2016 – Jeremy Liron, la traversée & le livre l’immeuble le tableau, par Mathieu CHante in au-dedans, mai 2016.
Cela fait déjà de nombreuses années que j’ai découvert le travail de Jérémy Liron, d’abord ses tableaux, puis des notes qu’il prend sous forme de photographie. Plus tard, son talent d’écrivain.
Au moins, l’Internet a cela de bon : il permet d’approcher un peu quelque travail, regard, sensation sur le monde et ses choses.
L’écriture de Jérémy Liron est un spectacle, elle est d’une rare densité, d’une finesse et d’une érudition étonnante. Il parvient en quelques mots à peindre sans pinceaux, sans toile, sans artifice aucun, ces petits morceaux du monde qui s’adressent à lui et auxquels il répond de façon brillante.
Bien sûr on ne peut s’empêcher de penser à Camus ou Beckett – qu’il cite – mais aussi à Wittgenstein ou Jarry. L’inanité des petites et grandes choses qui lui apparaissent sont autant de prétextes à questionner ce qui a lieu, là, hic et nunc, à la fois toutes proches et infiniment lointaines. Les préoccupations qu’il expose sont d’ordre existentiel mais sans fard, sans autre prétention que celle de décrire en partie ce qui découle de ce postulat totalitaire qu’est ce qui se présente à nous : “(…) c’est peut-être ça que je suis, la chose qui divise le monde en deux : d’une part le dehors, d’autre part le dedans.” La notion de mouvement est présente aussi bien dans sa peinture que dans ses écrits.
Il s’astreint à épuiser l’idée d’un univers imposant, lourd et en constante évolution , questionne sans relâche la relation ténue, frêle et fragile qui existe entre ce qui est et ce que l’on ressent.
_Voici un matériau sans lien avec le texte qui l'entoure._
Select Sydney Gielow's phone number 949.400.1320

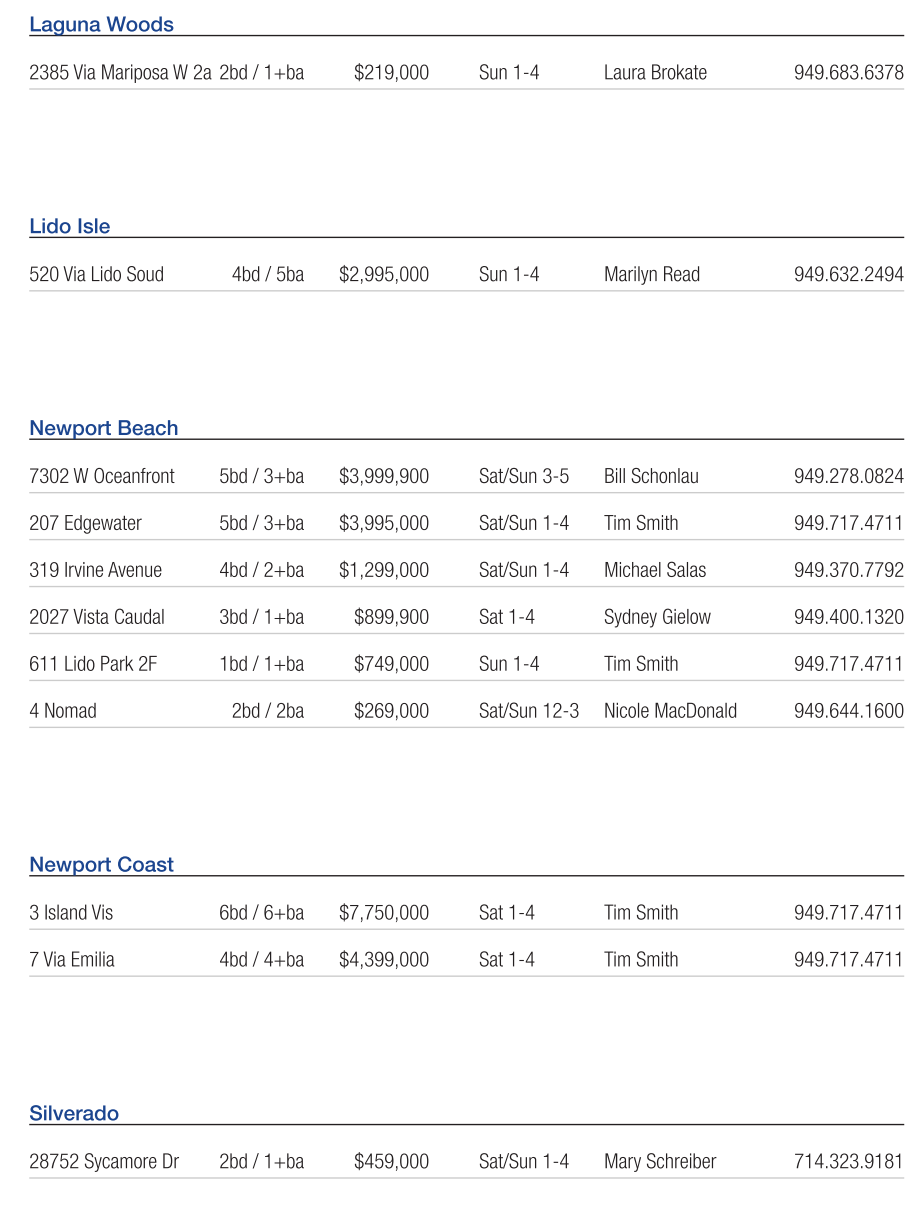click(x=848, y=618)
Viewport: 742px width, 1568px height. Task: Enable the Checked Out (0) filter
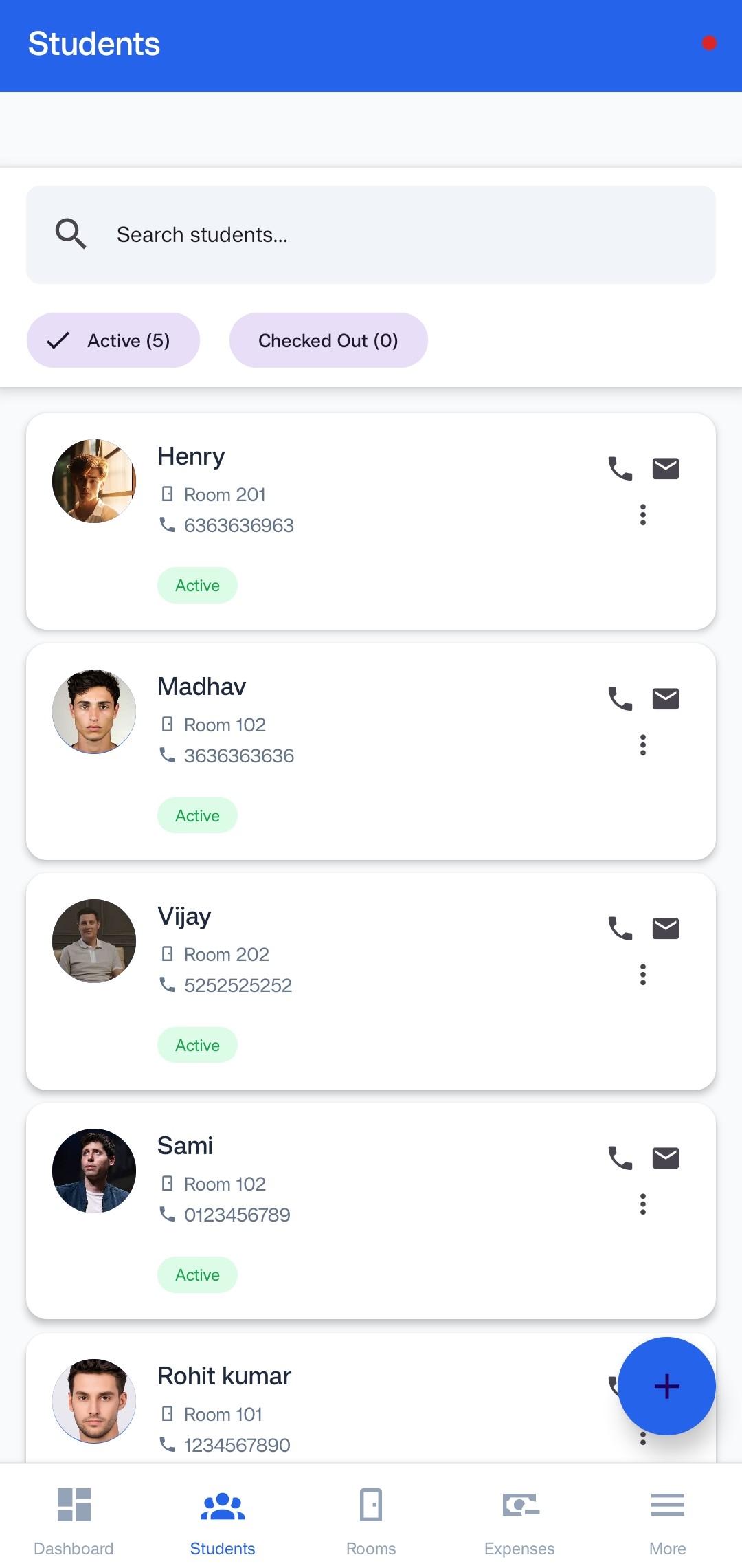click(328, 340)
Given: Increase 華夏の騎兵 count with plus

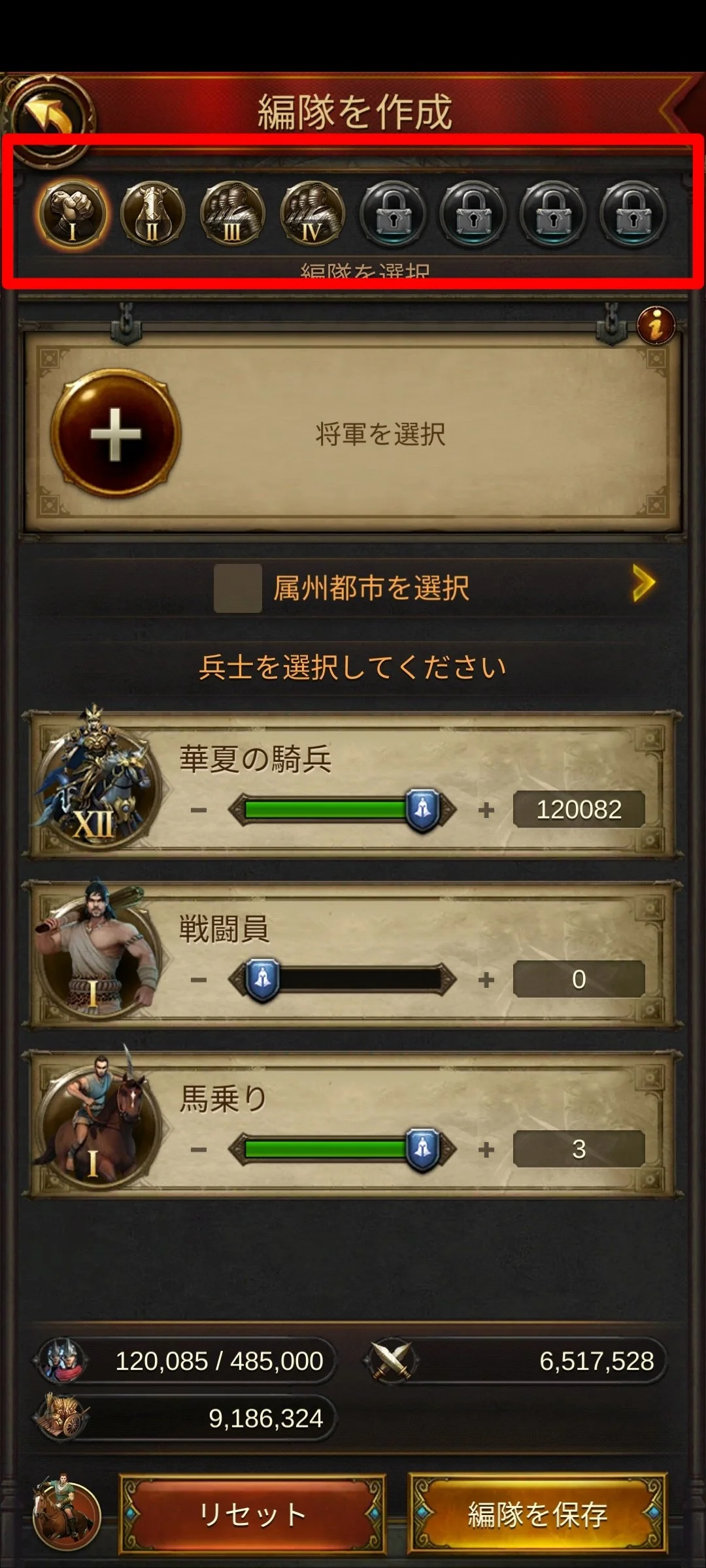Looking at the screenshot, I should (486, 810).
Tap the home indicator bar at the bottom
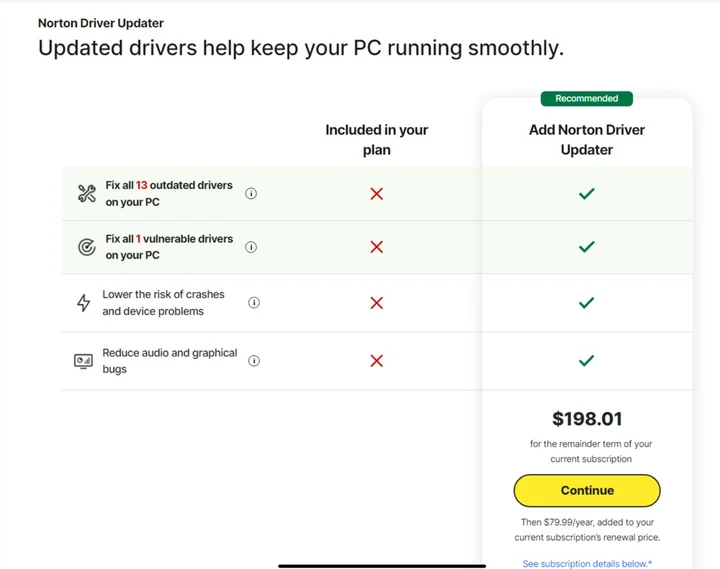720x569 pixels. pyautogui.click(x=382, y=565)
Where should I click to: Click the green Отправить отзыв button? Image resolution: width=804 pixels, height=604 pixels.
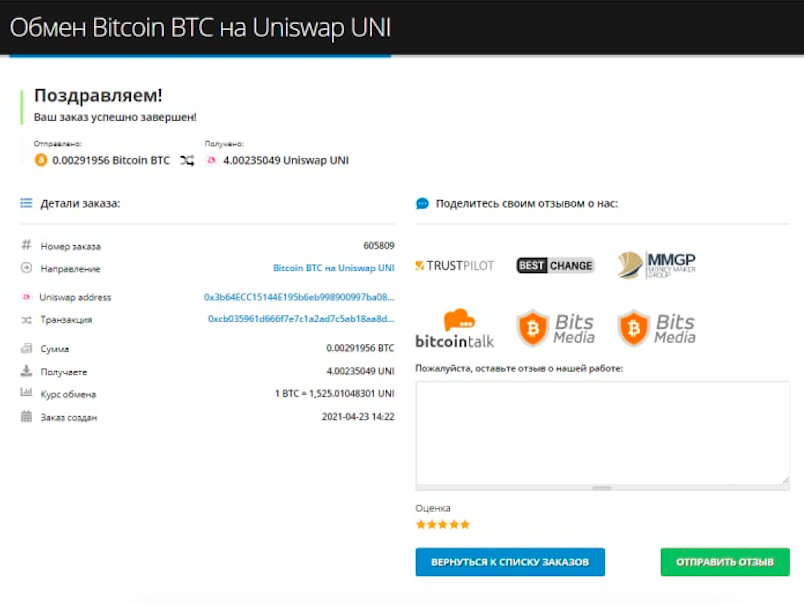click(x=725, y=562)
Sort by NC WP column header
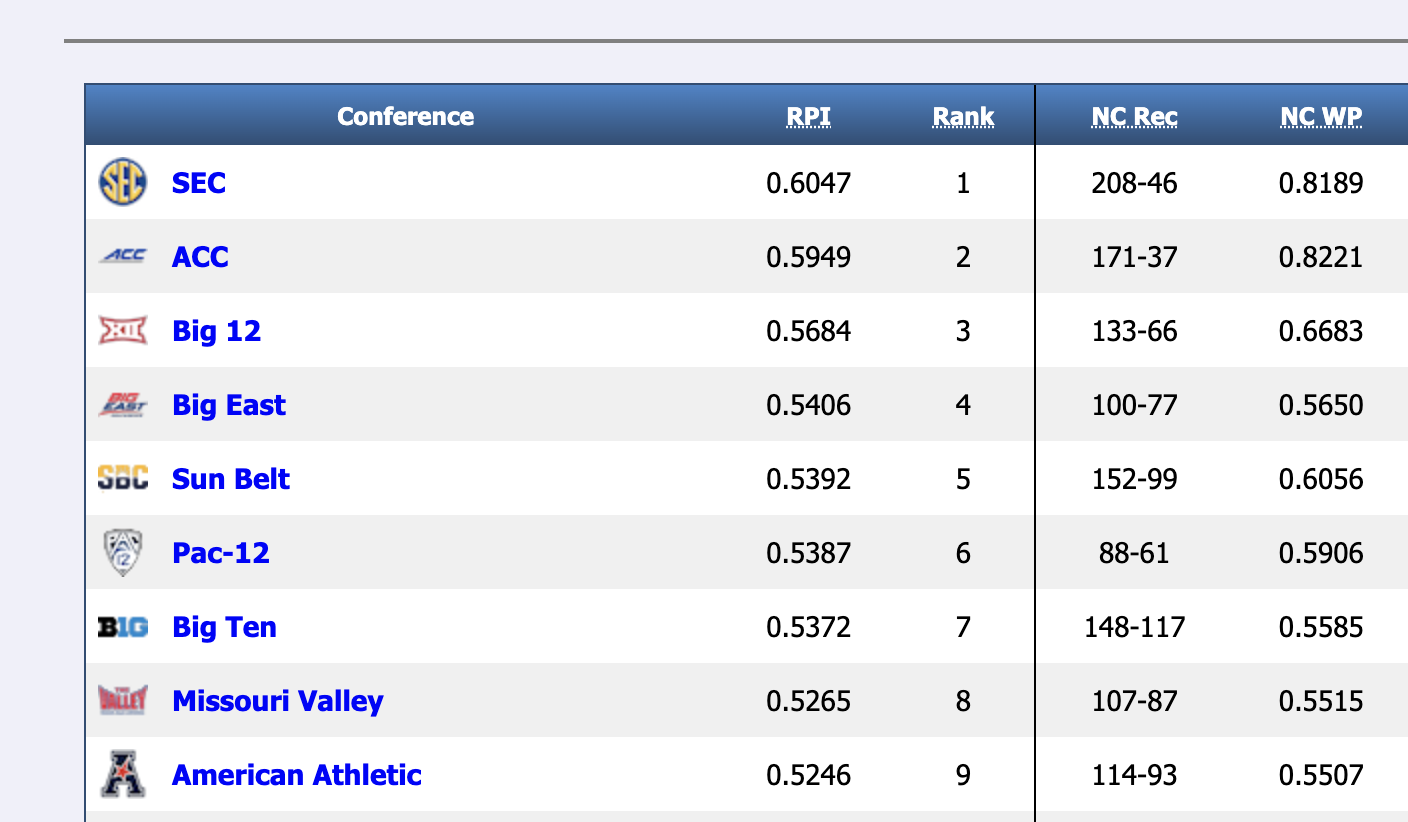 click(x=1320, y=117)
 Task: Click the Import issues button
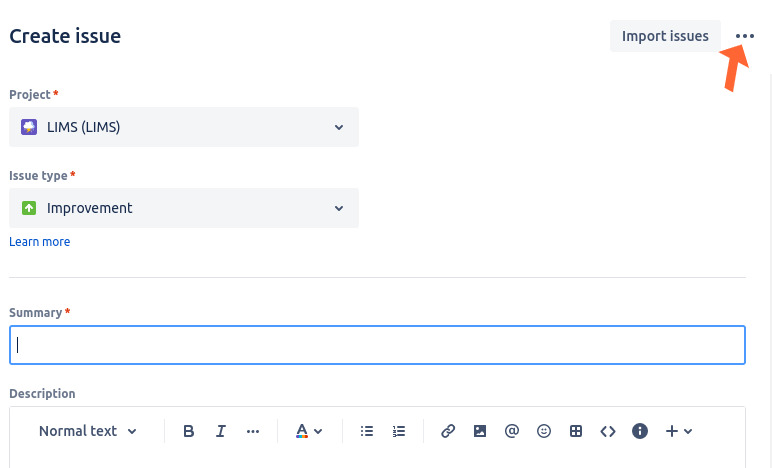tap(665, 36)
Cette “chose paradoxale comme la possibilité d’un mouvement toujours réactivé, perpétuellement au seuil de lui-même.”
Le monde s’offre au regard de Jérémy Liron, affirme sèchement sa visibilité, le peintre sait qu’en faire : verser au-dedans, avec humilité, sa propre grammaire intime, des lois édictées mais fines qui assoient une certaine idée de la noblesse d’Être.